Wednesday, March 20, 2013

MOLLY GOODNIGHT, MOTHER OF THE PANHANDLE


THE DARLING OF THE PLAINS
By Carra Copelin

              Mary Ann "Molly" Dyer Goodnight remains a positive role model for people, young and old. Her strength and spirit are qualities that have made Texas what it is today for Texans and the rest of the world.

Molly Goodnight

              Molly was born September 12, 1839, in Madison County, Tennessee to a prominent lawyer, Joel Henry and Susan Lynch Dyer. When Molly was fourteen, the family moved to Fort Belknap, Texas, where she worked as a schoolteacher and raised her five brothers after her parents died.

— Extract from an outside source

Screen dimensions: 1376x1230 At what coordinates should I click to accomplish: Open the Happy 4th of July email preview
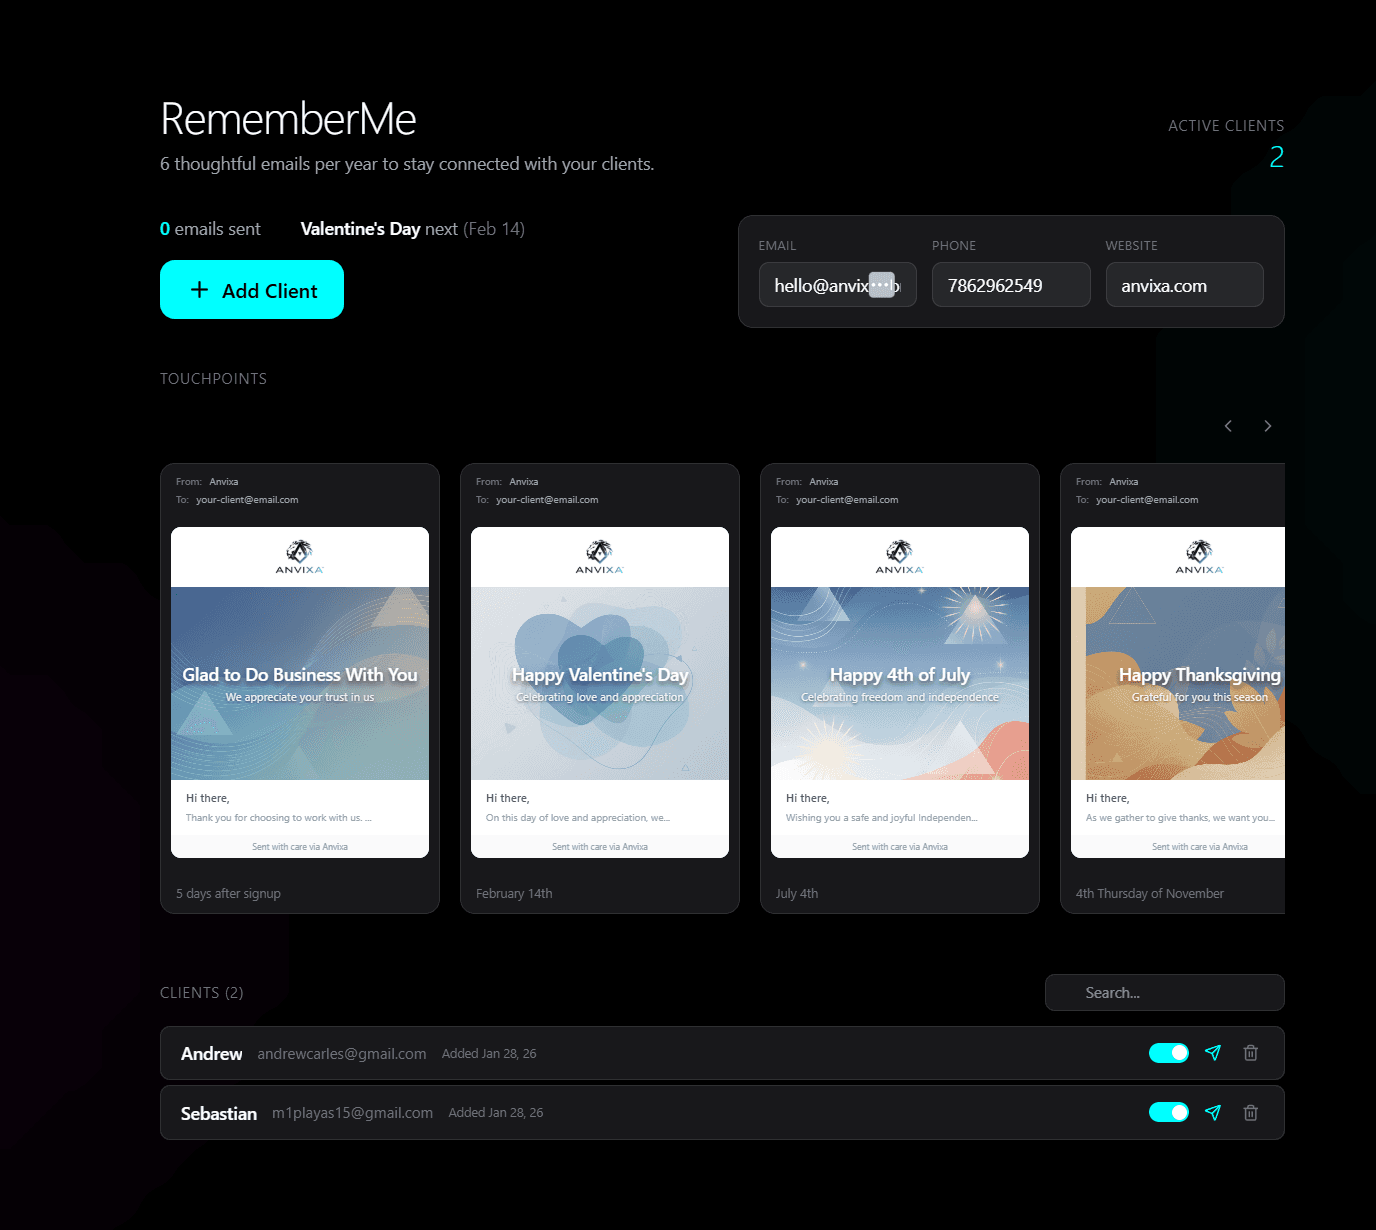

              In the mid-1860s, she met Charles Goodnight and they married on July 26, 1870 in Kentucky. They settled in Pueblo, Colorado, where they worked their ranch until drought and the Panic of 1873 caused the family to move back to Texas. Irish investor, John George Adair backed Goodnight and the two men became partners, moving with their wives to the Palo Duro Canyon where they established the vast JA Ranch in May of 1877.

Goodnight home with buffalo herd

              Molly became the surrogate mother and nurse to the cowboys of the area earning their respect for her compassion and natural remedies she developed for their wounds and fevers. She taught a number of them to read and mended their clothes and for this they nicknamed her "Mother of the Panhandle" or "Darling of the Plains".

Cowboys on the JA Ranch

She persevered as a ranch woman, teacher and healer. According to WOMEN IN TEXAS by Ann Fears Crawford and Crystal Sasse Ragsdale (Eakin Press, 1982), Molly’s home remedies included “coal-oil for lice, prickly pear for wounds, salt and buffalo tallow for piles, mud for inflammation and fever and buffalo meat broth for a general tonic."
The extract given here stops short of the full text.